- _Exercise inputs_
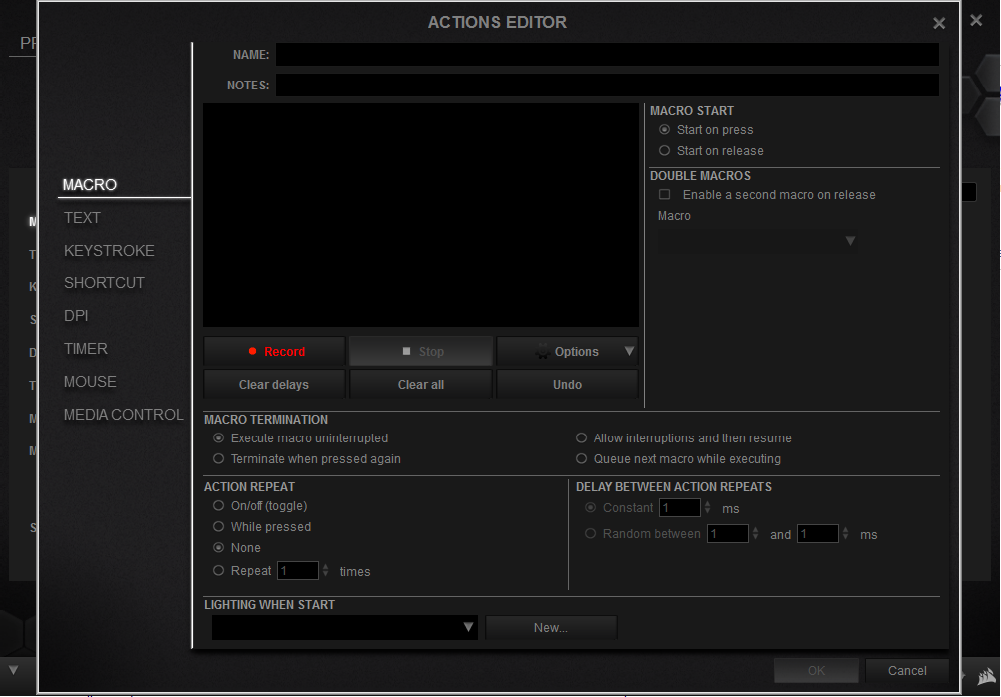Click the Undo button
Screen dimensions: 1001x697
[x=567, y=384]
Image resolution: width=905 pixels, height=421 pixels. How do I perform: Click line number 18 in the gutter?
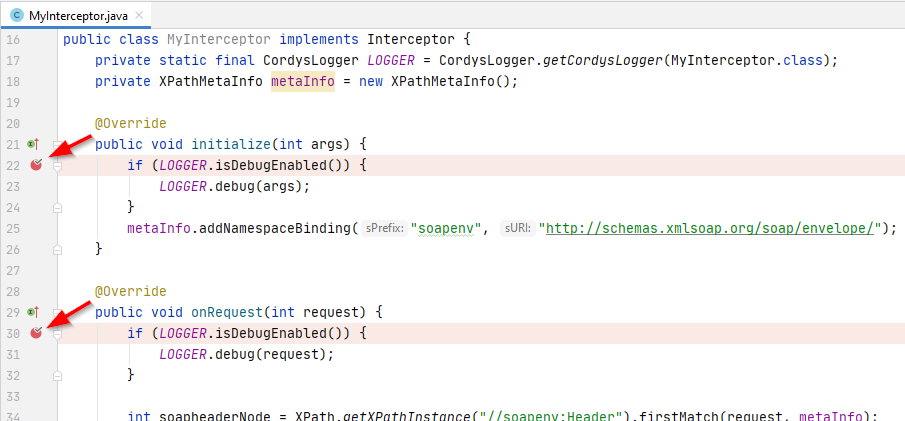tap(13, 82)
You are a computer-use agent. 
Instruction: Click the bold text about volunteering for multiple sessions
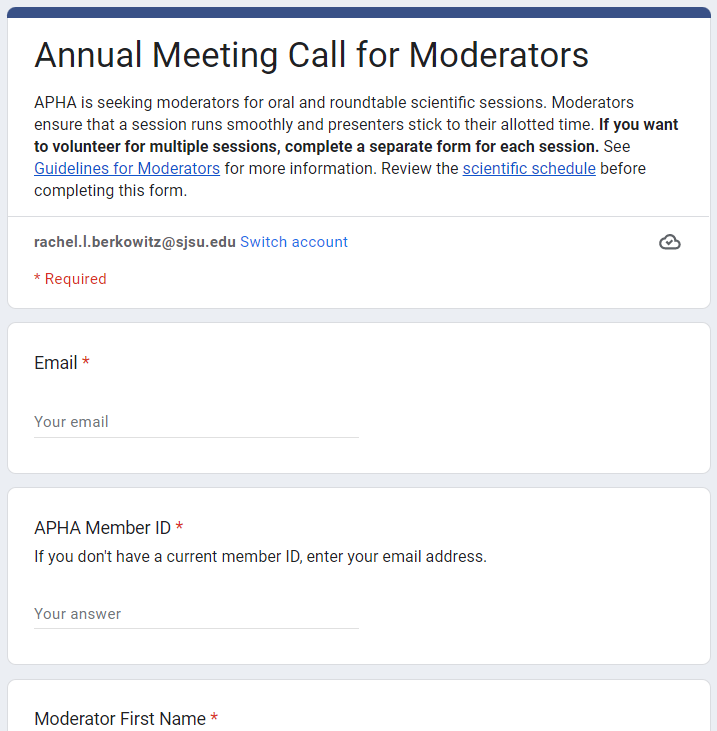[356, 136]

- _Direction_
Write each line of the items above as one string in a JSON list, leaving out blank lines and the pictures.

- _The answer_
[
  "Click the Undo button",
  "Screen dimensions: 1001x697",
  "[x=567, y=384]",
  "Image resolution: width=905 pixels, height=421 pixels. How do I perform: Click line number 18 in the gutter?",
  "tap(13, 82)",
  "You are a computer-use agent. ",
  "Instruction: Click the bold text about volunteering for multiple sessions",
  "[356, 136]"
]